### Required actions:
• a. According to the passage on histone modification patterns, what is widely thought to serve as the template for the modification patterns of newly deposited nucleosomes?
• b. Proceed with the passage on histone modification patterns, writing on from its final sentence.

### Selected passage:
It is widely thought that histone modification patterns of newly deposited nucleosomes may be introduced based on the template of histone modifications present on the neighboring preexisting nucleosomes 
. However, if several newly deposited nucleosomes, formed exclusively of new histone molecules, are assembled sequentially on the chromatin, it is unclear how the histone modification patterns could be correctly copied onto new histone molecules that are potentially located far away from the preexisting nucleosomes. The molecular mechanism that duplicates histone modification patterns onto newly deposited nucleosomes that are composed exclusively of new histone molecules needs to be fully elucidated.

(Saved entries)
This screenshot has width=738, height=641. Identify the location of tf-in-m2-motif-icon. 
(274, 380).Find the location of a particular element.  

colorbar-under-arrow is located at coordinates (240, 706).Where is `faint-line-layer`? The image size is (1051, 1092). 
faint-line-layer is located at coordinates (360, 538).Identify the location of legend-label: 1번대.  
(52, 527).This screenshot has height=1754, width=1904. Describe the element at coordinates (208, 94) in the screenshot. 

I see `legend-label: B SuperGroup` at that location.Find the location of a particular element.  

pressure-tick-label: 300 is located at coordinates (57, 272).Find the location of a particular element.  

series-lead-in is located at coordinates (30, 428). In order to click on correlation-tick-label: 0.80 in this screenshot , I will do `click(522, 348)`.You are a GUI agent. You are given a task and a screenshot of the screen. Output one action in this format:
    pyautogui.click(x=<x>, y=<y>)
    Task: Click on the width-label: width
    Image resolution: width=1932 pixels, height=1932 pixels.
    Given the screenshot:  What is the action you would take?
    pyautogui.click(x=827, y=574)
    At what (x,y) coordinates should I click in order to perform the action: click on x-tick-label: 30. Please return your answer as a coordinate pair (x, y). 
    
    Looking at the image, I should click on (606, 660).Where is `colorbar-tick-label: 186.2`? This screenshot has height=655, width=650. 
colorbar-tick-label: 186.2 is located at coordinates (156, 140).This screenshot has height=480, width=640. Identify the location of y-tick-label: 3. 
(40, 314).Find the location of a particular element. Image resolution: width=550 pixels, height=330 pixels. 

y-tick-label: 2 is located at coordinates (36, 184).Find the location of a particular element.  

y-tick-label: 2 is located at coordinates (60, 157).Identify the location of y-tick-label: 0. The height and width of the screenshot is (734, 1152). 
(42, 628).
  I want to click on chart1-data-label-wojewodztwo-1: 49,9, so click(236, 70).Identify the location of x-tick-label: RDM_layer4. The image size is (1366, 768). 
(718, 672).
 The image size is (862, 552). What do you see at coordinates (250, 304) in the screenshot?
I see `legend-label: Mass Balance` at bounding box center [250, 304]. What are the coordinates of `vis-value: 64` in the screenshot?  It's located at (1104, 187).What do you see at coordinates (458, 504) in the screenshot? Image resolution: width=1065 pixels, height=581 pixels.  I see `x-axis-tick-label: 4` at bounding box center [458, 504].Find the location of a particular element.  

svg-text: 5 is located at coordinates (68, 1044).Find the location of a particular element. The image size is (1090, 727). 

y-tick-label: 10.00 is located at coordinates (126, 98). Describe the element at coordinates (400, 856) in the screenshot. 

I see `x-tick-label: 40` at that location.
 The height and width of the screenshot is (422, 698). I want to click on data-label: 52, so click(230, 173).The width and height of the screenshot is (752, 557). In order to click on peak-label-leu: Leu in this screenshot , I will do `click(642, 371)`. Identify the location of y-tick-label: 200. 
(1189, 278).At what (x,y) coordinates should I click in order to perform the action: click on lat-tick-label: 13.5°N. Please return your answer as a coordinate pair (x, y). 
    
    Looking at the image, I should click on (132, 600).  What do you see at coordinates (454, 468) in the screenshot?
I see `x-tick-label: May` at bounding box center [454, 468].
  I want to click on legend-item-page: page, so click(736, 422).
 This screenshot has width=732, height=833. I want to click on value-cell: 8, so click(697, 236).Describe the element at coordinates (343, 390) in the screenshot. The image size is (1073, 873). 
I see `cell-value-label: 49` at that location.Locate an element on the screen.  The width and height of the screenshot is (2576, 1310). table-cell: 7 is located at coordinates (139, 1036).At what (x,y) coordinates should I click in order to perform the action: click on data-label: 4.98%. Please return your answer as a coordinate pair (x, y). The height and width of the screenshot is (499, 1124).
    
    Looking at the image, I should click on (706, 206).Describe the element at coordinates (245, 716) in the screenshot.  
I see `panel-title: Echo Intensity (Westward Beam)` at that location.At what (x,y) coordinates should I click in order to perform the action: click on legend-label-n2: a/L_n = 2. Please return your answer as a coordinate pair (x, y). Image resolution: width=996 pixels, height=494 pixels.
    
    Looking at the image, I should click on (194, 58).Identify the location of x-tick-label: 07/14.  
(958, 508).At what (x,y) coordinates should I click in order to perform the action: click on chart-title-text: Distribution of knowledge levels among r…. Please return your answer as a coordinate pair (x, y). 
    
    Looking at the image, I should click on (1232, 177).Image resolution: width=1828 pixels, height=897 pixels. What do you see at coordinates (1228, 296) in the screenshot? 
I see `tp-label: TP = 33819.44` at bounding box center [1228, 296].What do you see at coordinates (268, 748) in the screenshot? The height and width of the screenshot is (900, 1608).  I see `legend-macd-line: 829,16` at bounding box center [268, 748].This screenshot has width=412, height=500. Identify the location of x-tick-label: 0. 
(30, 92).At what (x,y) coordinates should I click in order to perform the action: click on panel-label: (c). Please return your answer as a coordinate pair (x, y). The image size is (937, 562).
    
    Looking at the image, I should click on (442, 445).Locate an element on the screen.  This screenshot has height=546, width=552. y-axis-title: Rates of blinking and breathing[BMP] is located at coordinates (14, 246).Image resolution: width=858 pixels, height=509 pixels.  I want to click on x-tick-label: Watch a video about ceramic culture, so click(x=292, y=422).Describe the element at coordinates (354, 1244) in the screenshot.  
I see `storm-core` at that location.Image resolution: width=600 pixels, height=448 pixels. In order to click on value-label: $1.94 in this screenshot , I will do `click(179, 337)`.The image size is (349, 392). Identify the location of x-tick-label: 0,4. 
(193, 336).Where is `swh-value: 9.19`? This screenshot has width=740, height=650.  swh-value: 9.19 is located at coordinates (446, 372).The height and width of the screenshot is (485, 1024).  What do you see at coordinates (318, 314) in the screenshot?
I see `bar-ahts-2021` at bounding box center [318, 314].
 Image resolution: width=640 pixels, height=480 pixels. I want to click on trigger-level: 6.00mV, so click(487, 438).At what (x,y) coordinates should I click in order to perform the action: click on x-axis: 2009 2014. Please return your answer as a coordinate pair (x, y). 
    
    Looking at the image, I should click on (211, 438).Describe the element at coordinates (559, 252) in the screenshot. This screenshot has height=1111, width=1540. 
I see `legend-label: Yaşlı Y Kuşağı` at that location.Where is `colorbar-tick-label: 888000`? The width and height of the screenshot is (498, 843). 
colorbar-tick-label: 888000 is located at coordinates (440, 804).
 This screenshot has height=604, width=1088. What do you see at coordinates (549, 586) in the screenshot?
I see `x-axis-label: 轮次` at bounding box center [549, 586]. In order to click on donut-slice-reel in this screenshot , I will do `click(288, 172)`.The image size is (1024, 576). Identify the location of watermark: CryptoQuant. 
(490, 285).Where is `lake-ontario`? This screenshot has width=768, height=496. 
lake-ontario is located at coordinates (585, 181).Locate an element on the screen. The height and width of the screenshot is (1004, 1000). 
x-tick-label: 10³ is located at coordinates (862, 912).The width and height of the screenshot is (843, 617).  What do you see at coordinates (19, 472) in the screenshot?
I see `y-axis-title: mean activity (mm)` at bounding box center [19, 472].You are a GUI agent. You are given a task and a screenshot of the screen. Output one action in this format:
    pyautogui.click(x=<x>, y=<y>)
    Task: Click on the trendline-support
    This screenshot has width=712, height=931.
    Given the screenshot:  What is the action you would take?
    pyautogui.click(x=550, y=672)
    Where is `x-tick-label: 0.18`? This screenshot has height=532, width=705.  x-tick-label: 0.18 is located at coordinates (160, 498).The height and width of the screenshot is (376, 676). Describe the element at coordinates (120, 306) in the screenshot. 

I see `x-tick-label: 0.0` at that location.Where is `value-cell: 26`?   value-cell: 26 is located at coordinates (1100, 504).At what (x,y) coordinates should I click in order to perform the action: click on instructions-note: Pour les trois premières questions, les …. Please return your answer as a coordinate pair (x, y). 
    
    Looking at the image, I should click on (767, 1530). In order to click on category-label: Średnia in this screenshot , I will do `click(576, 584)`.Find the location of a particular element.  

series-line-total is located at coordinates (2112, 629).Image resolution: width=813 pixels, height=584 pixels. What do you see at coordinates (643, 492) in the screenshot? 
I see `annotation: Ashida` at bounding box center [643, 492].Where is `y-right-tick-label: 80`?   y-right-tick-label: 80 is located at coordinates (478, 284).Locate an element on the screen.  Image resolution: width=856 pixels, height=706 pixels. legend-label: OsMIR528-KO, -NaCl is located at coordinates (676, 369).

### Results for the exercise:
• a. The histone modifications present on the neighboring preexisting nucleosomes.

• b.
In this study, we show that the introduction of histone modifications into newly deposited nucleosomes depends upon the location of the nucleosome within the chromosome. The majority of newly deposited nucleosomes, which are distributed throughout the entire chromosome, are comprised of new histone H3-H4 tetramers. ChIP-on-chip analysis showed that replication-dependent deposition of new nucleosomes does not always occur in an alternating manner with old nucleosomes. Interestingly, the dimethylation of histone H3-K4 was introduced into these newly deposited nucleosomes, even though the neighboring preexisting nucleosomes harbored a mutation in histone H3 at the K4 site. Furthermore, if the Sir3 was depleted using the anchor-away technique during DNA replication, histone H3-K4 methylation occurred on newly deposited nucleosomes in heterochromatin near the telomere. Thus, a conservative distribution model better explains the inheritance of histone modifications because the location of histones within euchromatin or heterochromatin seems to determine the mechanism by which histone modifications arise.